Melihat latar belakang mereka, tentu kita semua akan berdecak kagum sekaligus
menyiratkan dahi. Seperti ada goncangan tsunami ketika Ratna Sarumpaet telah
mengakui kebohongannya. Ramai-ramai melakukan pembelaan diri dan tetap merasa
tidak bersalah padahal pada awal kemunculan berita ini mereka dengan serta
merta melakukan sosialisasi. Ibarat kata seperti melakukan cuci tangan, Ratna
dikorbankan sebagai satu-satunya pihak yang disalahkan. Padahal jika kita ingin
mengedepankan rasionalitas, tentu agak mengherankan jika kabar yang belum tentu
kebenarannya ini ditanggapi secara reaktif oleh pihak Prabowo-Sandi. Setidaknya
sebelum percaya sama si Ratna, harusnya dia ditanya-tanya terlebih dahulu.
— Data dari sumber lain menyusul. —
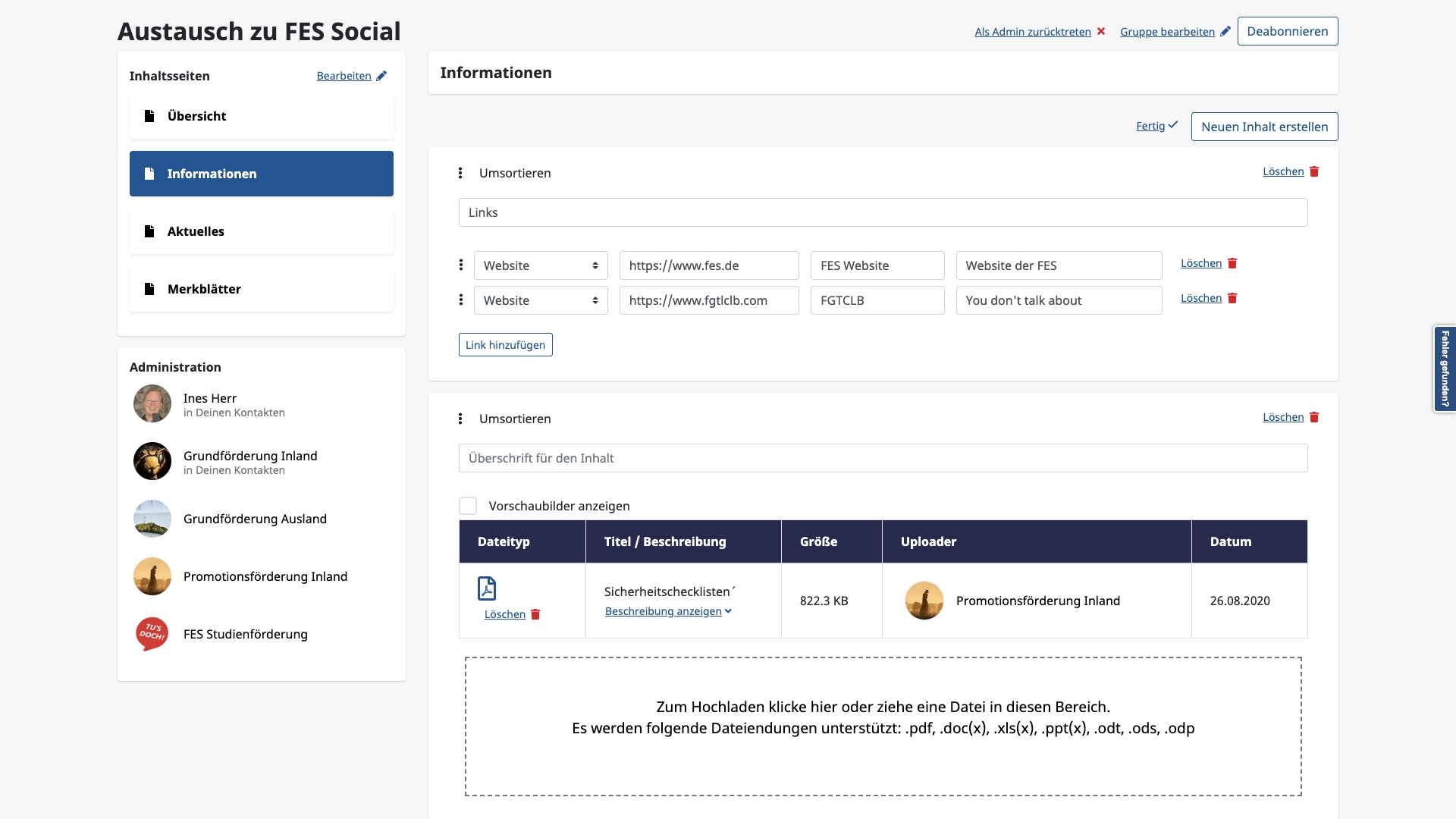
Task: Click the Deabonnieren button top right
Action: point(1288,31)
Dimana kejadiannya, siapa pelakunya, mana visum dokternya, dan tentunya jika
ini benar, maka yang seharunya dilakukan adalah melaporkan kasus “penganiayaan”
ke pihak yang berwajib. Bukan malahan menggelar konferensi pers dan rekaman
video yang bisa ditafsirkan membenarkan kejadian ini.
Ingat,
jangan lagi mau dibohongi dan dibodohi.